[Items from a dataset]
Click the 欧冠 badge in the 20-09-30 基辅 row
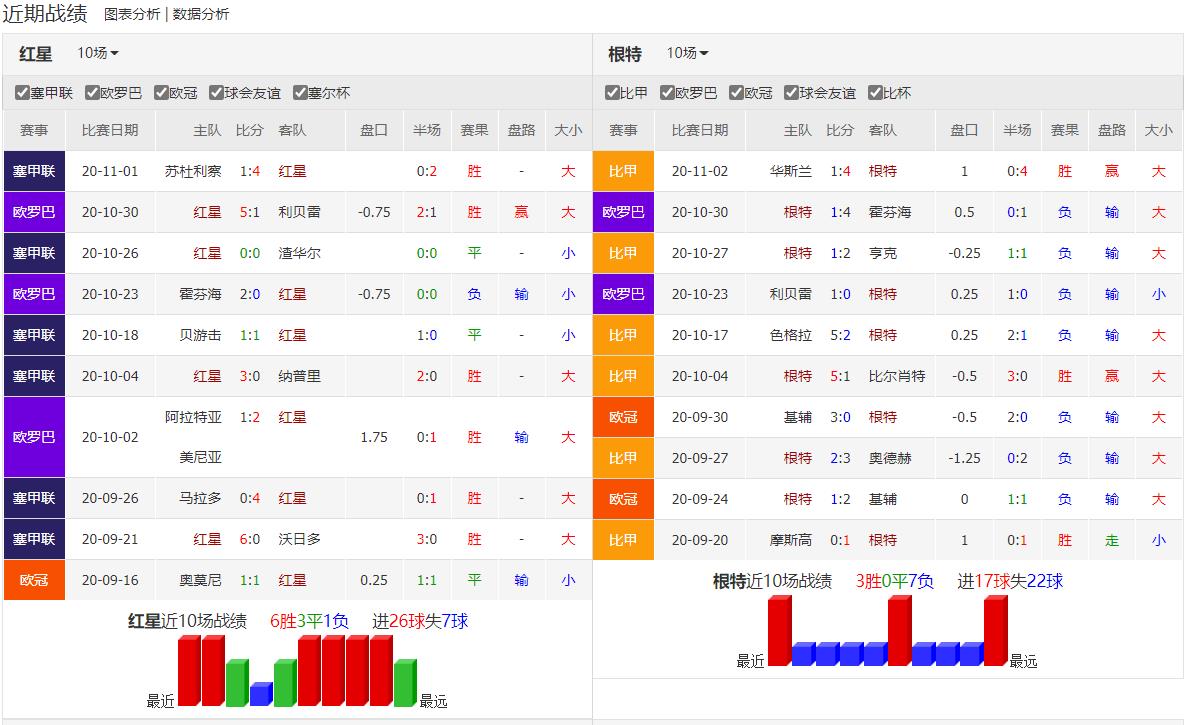pyautogui.click(x=623, y=417)
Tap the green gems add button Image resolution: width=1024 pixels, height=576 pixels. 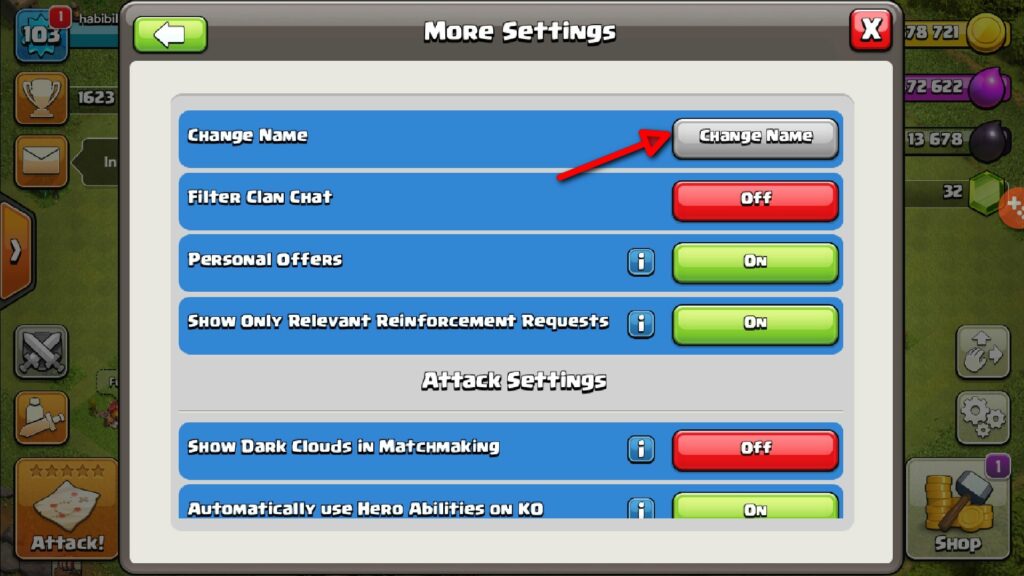(x=1013, y=206)
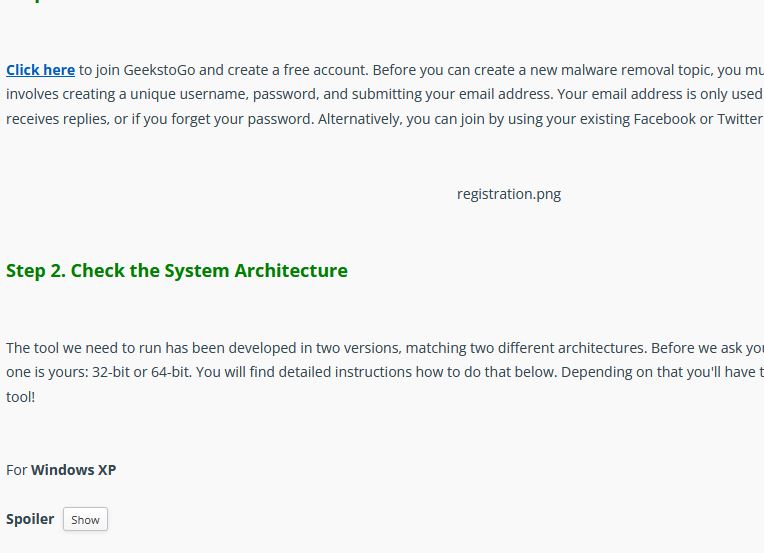Screen dimensions: 764x553
Task: Open the "Click here" registration link
Action: [x=40, y=70]
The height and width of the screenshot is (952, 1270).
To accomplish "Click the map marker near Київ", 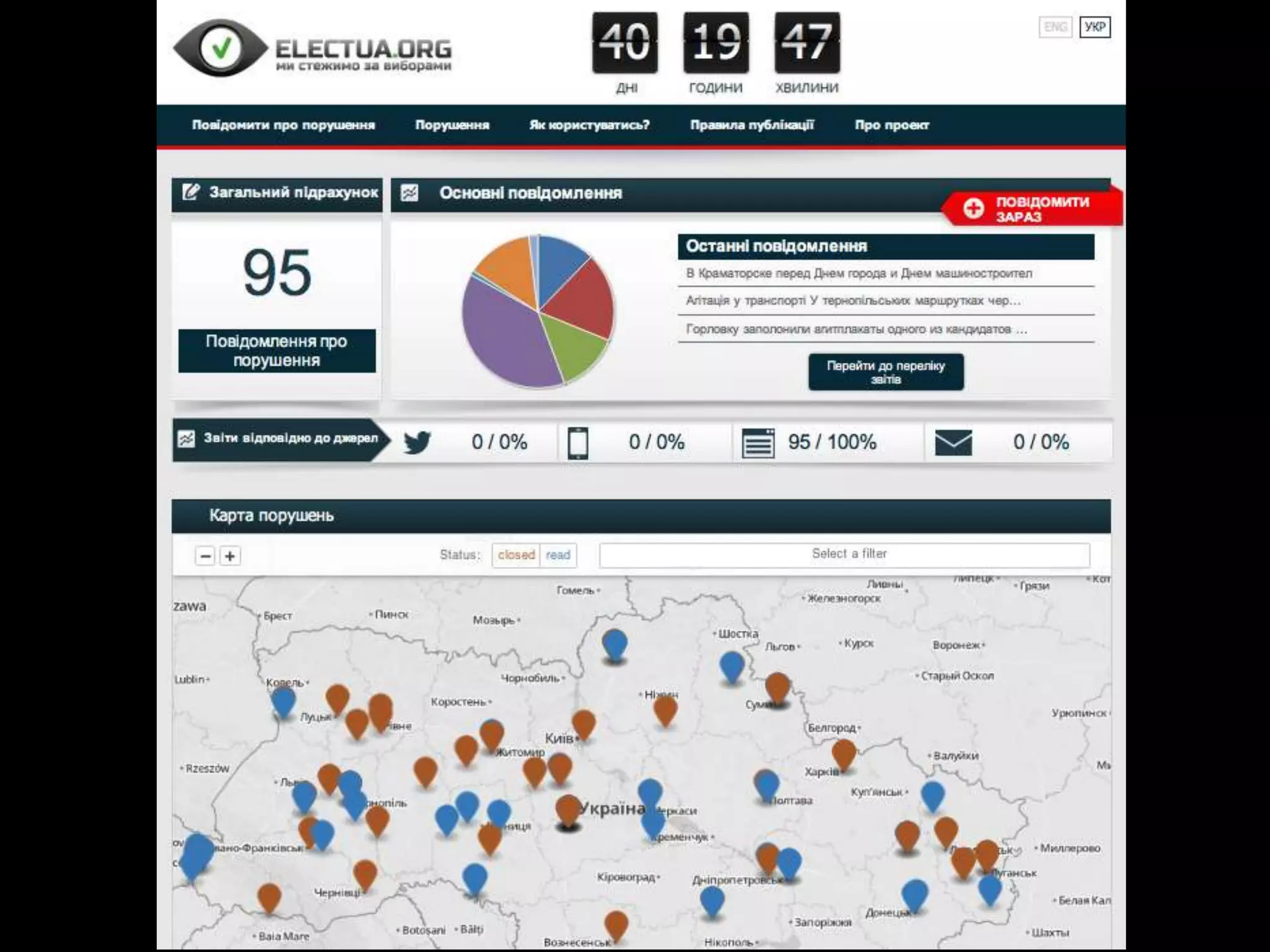I will tap(584, 722).
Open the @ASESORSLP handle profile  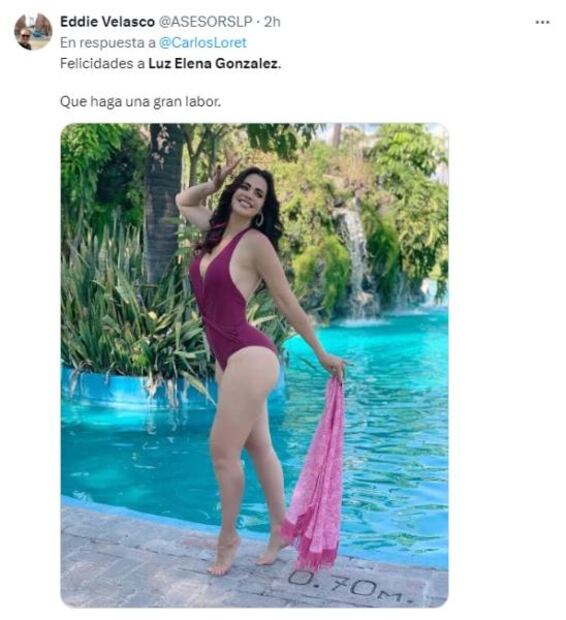pyautogui.click(x=205, y=22)
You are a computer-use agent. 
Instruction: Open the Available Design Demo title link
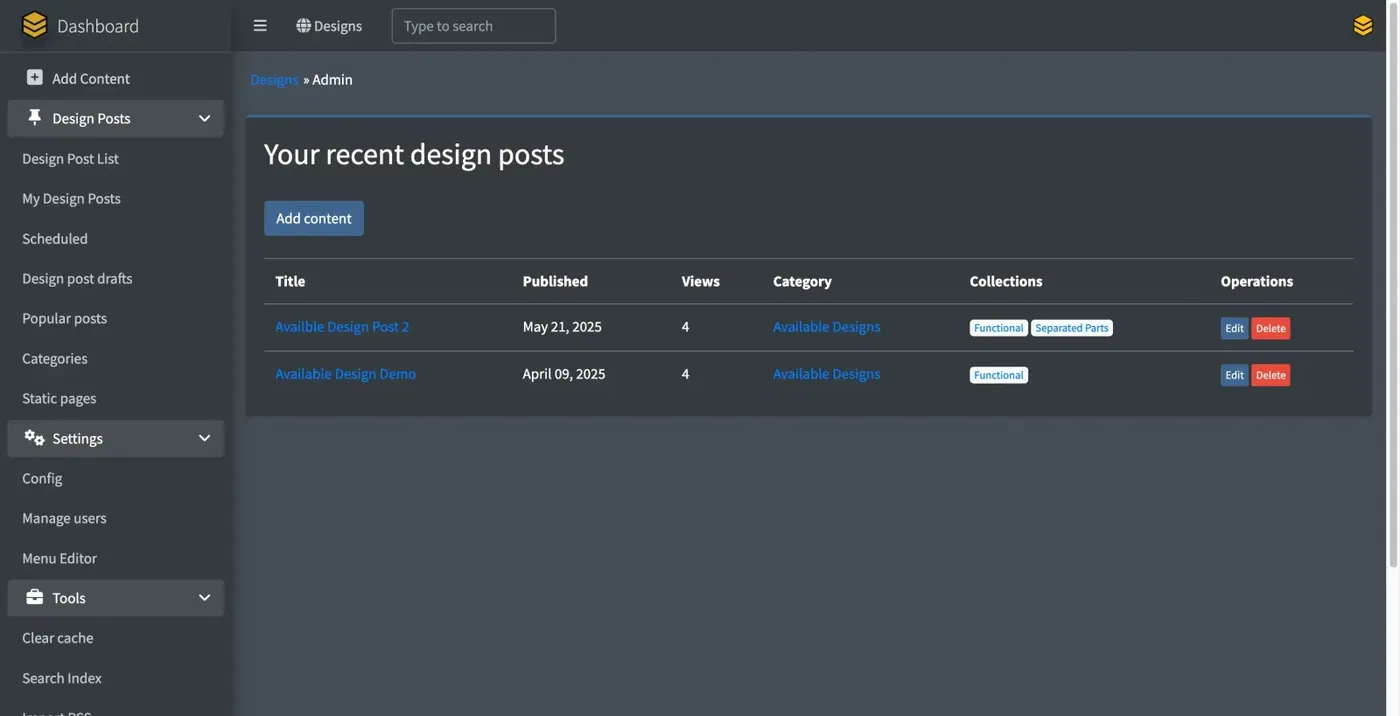click(345, 374)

- **TASK**
Beginning at the line with "Instruction: Open the", reproduce each line exactly through the last line of the records above, with pictures left out.

- **ANSWER SECTION**
Instruction: Open the Available Design Demo title link
click(345, 374)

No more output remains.